-- TASK OBJECTIVE --
Rewrite all of the records with each "How do I perform" changed to "How do I carry out" and everything else left as it is. Omit the pictures from your answer.

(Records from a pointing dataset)
— begin —

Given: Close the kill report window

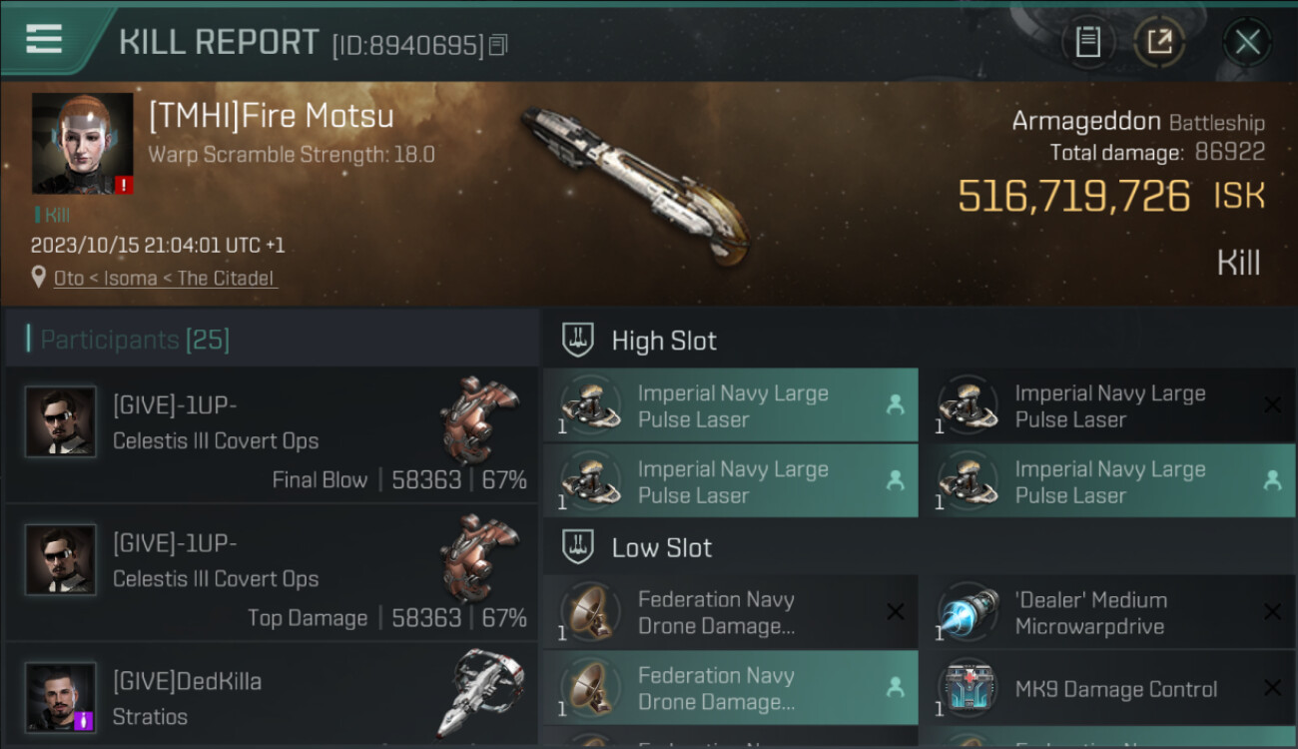Looking at the screenshot, I should [1247, 42].
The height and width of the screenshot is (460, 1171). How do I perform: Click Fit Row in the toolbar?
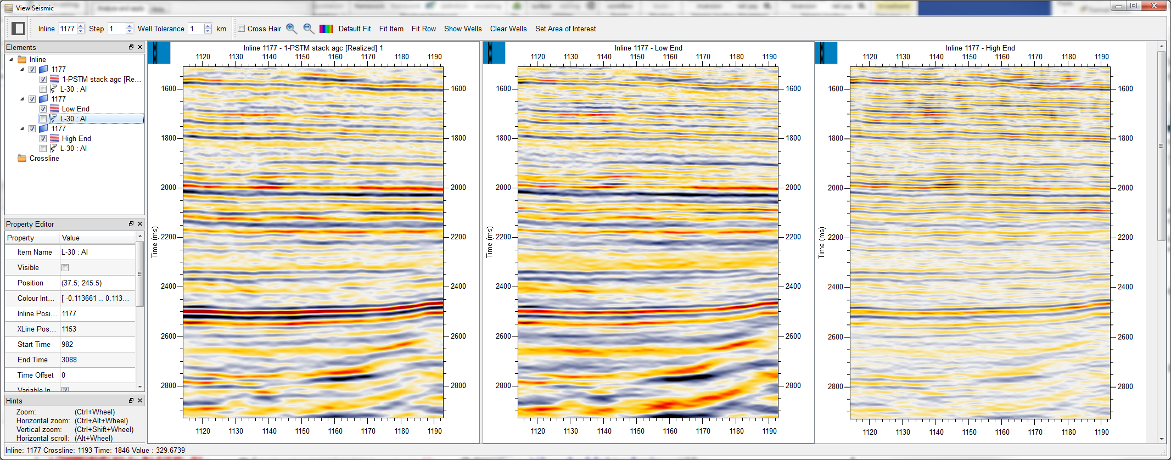pyautogui.click(x=423, y=29)
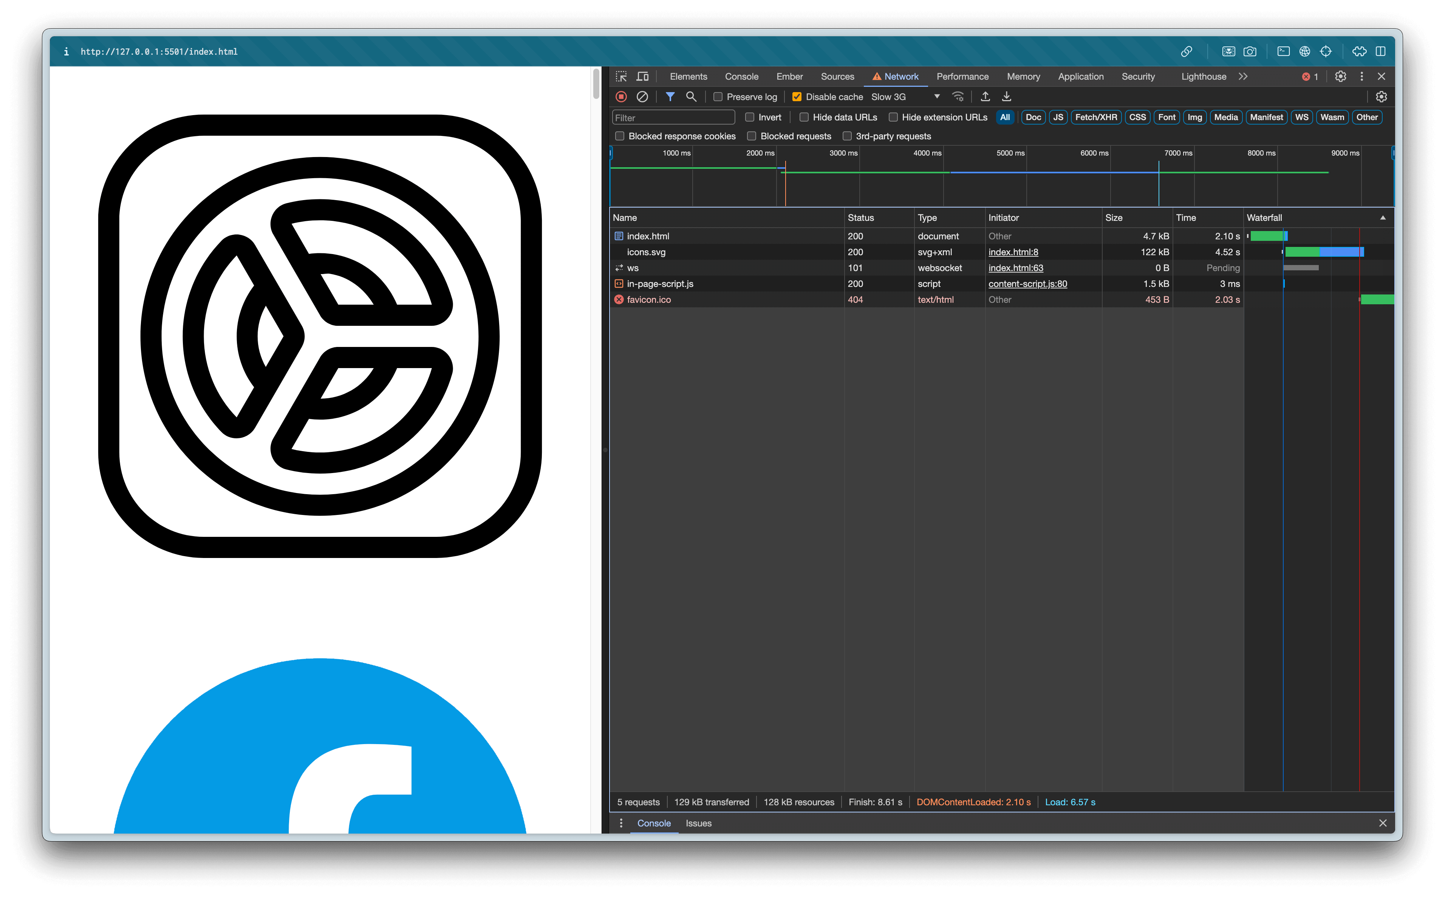Screen dimensions: 1445x897
Task: Open network conditions settings icon
Action: coord(958,96)
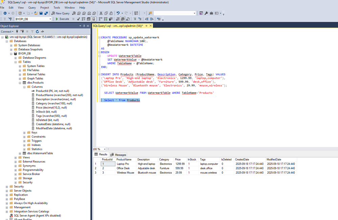Switch to the Messages tab
Image resolution: width=338 pixels, height=220 pixels.
(x=118, y=155)
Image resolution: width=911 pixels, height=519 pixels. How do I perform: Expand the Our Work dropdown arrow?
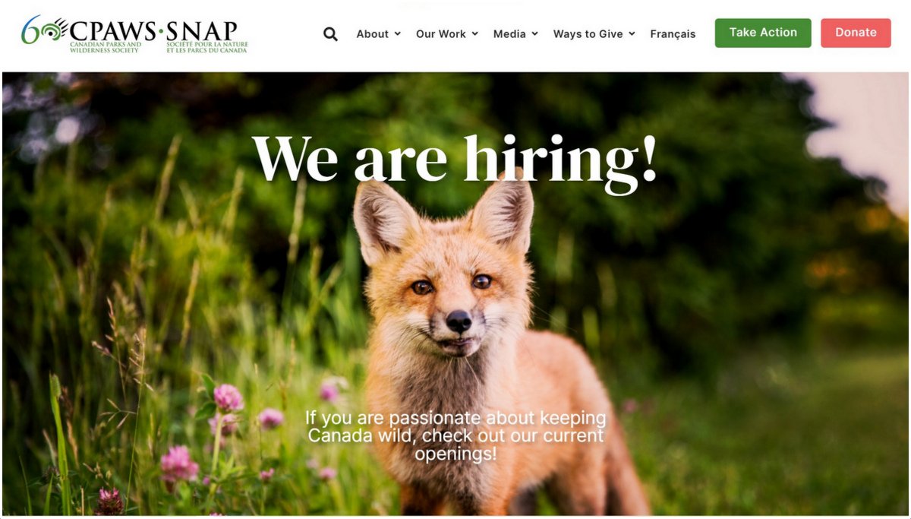coord(475,34)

— end —

-- EXERCISE ANSWER --
Given: Close the kill report window

Looking at the screenshot, I should [1247, 42].
The height and width of the screenshot is (460, 1171). How do I carry out: Click Fit Row in the toolbar?
pyautogui.click(x=423, y=29)
Screen dimensions: 1445x897
Task: Open network conditions settings icon
Action: coord(958,96)
Switch to the Messages tab
Image resolution: width=338 pixels, height=220 pixels.
(x=118, y=155)
Image resolution: width=911 pixels, height=519 pixels. How do I carry out: Expand the Our Work dropdown arrow?
coord(475,34)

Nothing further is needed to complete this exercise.